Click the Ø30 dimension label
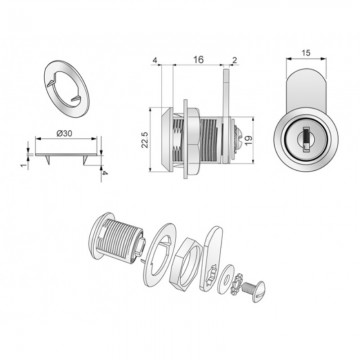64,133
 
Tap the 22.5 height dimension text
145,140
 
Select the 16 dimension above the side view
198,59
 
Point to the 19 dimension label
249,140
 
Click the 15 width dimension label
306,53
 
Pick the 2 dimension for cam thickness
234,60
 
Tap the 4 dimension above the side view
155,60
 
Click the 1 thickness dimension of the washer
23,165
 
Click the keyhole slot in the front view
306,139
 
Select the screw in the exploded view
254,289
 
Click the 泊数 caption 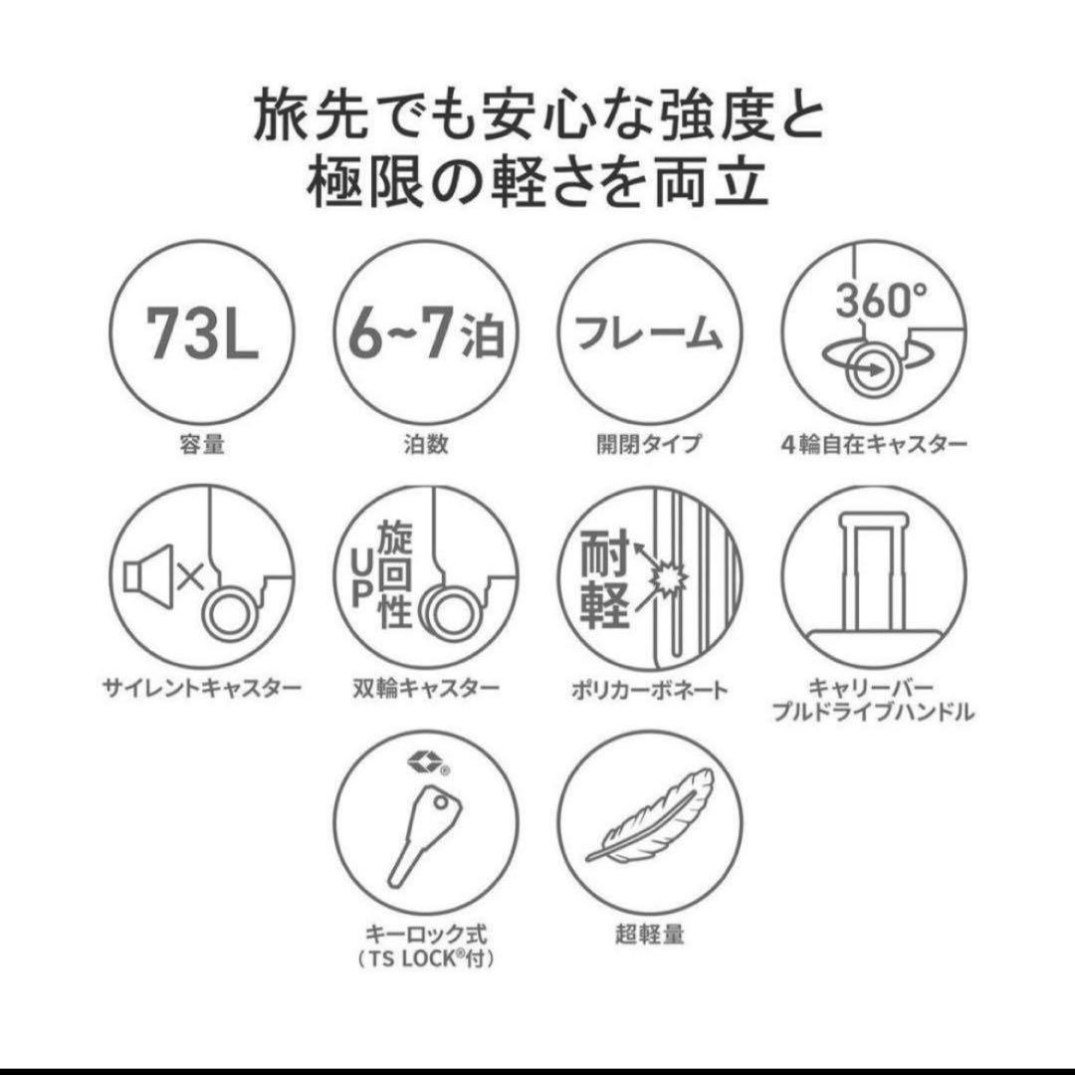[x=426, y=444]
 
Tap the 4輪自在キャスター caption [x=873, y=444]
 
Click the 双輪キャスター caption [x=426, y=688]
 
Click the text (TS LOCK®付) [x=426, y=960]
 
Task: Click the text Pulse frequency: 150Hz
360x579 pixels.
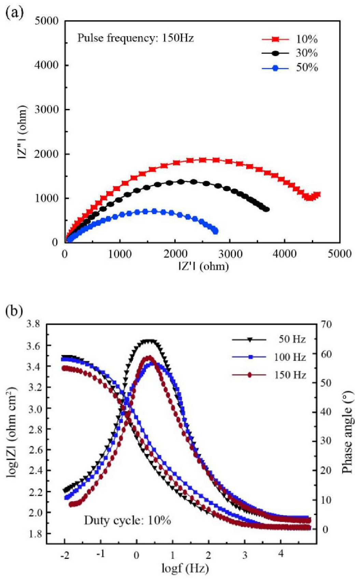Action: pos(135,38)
+++
• **To do**: Identify each line in the entries above that contains the word "Select", and copy those lines in full.

• **Complete answer**:
Select the 16 dimension above the side view
Select the screw in the exploded view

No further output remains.